You may not have known it, but January is the month that most people file for divorce. In fact, lawyers have actually picked a specific date for D-Day — as in, divorce day: The first Monday after the kids return to school. So, why January? Jill Brooke, a contributor to FirstWivesWorld.com, a support network for women contemplating, navigating or moving beyond divorce, says the logic is that no one wants to ruin a child’s Christmas. If you divorce over the holidays, then they’ll be always associated with a traumatic event. In addition, there are other factors contributing to January being D-Day time:
- Lawyers and counselors take vacations over the holidays, courts are closed, and couples can’t file for divorce, but they’re back in January.

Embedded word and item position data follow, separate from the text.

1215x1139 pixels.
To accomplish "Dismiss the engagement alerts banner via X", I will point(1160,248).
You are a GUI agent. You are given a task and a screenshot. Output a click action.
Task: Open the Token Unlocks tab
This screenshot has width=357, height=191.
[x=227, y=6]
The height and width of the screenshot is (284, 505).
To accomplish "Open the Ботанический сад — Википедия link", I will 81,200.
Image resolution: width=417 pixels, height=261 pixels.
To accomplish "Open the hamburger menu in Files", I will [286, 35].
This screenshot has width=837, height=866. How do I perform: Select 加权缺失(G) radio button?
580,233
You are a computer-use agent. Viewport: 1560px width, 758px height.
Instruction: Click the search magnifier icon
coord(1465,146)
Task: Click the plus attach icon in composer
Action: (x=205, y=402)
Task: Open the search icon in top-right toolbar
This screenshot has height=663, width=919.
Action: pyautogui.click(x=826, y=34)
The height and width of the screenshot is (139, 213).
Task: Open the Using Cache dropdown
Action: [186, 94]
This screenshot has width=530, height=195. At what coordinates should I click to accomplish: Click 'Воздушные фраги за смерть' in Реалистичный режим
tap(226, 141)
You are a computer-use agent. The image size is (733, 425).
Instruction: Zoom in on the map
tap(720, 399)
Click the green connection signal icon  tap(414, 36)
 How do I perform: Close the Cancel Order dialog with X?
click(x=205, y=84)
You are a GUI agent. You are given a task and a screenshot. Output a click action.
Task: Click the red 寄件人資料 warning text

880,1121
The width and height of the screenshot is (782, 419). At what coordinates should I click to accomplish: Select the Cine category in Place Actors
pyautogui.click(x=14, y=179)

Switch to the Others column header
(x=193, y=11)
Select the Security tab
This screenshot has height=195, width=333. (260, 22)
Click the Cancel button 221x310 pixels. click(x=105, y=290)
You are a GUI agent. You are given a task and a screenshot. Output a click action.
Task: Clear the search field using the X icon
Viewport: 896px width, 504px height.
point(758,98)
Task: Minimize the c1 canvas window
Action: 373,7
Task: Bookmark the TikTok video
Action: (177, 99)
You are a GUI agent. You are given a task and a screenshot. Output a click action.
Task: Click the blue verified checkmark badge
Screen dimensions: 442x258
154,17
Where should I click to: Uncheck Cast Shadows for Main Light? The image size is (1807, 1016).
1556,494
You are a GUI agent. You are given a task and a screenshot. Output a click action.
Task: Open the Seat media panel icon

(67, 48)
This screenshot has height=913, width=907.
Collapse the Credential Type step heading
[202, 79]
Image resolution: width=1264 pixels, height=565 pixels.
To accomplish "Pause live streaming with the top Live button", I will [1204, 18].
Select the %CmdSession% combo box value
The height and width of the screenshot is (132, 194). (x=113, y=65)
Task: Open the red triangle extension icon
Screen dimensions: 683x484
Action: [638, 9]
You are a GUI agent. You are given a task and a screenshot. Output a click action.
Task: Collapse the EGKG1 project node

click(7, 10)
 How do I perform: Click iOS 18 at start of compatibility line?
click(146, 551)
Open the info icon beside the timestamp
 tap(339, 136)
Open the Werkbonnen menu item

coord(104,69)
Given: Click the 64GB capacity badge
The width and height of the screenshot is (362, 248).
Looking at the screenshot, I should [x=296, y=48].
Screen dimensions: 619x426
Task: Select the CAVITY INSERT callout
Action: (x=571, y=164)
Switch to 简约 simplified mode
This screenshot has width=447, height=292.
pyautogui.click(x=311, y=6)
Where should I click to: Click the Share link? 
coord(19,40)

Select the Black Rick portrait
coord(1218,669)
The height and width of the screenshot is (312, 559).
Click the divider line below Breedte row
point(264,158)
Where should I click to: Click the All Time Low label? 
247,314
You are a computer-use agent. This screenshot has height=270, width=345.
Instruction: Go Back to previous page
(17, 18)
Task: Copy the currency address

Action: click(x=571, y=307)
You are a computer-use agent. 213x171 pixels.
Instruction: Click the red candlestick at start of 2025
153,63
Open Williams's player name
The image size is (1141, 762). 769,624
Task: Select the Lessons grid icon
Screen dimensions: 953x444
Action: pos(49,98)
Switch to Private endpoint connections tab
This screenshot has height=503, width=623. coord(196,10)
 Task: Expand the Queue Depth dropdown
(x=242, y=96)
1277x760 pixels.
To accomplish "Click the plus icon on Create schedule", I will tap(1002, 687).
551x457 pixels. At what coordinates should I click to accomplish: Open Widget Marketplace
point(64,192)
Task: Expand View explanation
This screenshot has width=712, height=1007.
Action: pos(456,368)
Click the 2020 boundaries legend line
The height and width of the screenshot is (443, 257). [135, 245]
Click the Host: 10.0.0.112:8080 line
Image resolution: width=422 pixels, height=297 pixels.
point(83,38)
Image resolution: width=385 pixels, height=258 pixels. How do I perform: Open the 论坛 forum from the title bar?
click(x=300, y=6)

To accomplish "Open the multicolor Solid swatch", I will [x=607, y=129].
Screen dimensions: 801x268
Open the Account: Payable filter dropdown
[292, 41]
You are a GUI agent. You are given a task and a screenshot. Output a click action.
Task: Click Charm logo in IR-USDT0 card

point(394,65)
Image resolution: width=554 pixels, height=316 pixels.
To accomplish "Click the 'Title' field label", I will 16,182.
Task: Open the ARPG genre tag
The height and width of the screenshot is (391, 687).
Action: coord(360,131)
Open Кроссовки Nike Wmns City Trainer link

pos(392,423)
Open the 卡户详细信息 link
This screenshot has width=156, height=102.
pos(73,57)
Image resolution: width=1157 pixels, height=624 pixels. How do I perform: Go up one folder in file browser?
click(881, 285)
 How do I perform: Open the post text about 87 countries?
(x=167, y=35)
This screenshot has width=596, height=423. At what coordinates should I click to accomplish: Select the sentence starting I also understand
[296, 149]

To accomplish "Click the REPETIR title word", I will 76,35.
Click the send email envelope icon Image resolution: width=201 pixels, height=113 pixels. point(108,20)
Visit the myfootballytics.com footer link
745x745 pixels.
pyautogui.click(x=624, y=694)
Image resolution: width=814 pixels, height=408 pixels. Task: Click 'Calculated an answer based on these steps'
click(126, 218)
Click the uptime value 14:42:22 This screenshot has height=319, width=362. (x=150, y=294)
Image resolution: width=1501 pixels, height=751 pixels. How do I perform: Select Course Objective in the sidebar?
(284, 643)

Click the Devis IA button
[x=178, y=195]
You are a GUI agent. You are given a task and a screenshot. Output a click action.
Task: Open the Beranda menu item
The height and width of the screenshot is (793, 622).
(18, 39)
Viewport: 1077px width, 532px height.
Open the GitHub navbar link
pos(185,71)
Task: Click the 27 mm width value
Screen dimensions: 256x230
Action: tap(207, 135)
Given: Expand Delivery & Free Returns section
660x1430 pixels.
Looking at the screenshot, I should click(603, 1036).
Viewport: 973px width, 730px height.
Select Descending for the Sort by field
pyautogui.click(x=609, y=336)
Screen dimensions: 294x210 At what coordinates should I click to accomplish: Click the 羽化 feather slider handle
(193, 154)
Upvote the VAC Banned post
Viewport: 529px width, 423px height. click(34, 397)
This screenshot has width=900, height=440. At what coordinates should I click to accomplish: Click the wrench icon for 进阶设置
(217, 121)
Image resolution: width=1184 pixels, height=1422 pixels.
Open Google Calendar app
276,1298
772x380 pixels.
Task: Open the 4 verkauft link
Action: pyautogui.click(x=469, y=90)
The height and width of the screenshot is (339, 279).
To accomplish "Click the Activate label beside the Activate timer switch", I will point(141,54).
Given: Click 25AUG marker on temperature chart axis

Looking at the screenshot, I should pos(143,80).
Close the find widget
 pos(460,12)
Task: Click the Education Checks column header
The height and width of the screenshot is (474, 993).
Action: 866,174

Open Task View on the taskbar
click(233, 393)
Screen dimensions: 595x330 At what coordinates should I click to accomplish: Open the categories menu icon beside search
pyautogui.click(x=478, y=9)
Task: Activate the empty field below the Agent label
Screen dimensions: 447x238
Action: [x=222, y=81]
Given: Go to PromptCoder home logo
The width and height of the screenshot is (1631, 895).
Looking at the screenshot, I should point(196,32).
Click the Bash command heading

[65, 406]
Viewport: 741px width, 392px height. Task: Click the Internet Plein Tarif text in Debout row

- One more bad necktie for Christmas was the last straw. The lack of effort in gift giving becomes an example of no effort in the marriage altogether.
- Also, in the winter, forced togetherness indoors can drive couples nuts.
- Another reason? One person makes a resolution not to have another holiday with their spouse.
- Facing the New Year with someone you no longer love is a depressing reality.
- Also, the Monday after Martin Luther King Jr. weekend is a big day for splits. By that time, children have gotten back into the rhythm of school and life. They have their friends around them, so parents feel that a family breakup is less jarring.
It sounds bleak, but it doesn’t have to be. On the positive side, appointments for marriage counselors also go up in January, meaning that some couples decide to work on their relationship, and not give up just yet. Studies show that couples who do stay together during rough patches are happier five years down the line than couples who divorce.
So, if you’re feeling stressed about your marriage this month, know that you’re not alone. If you still have hope that you can work through your doubts, talk to a professional.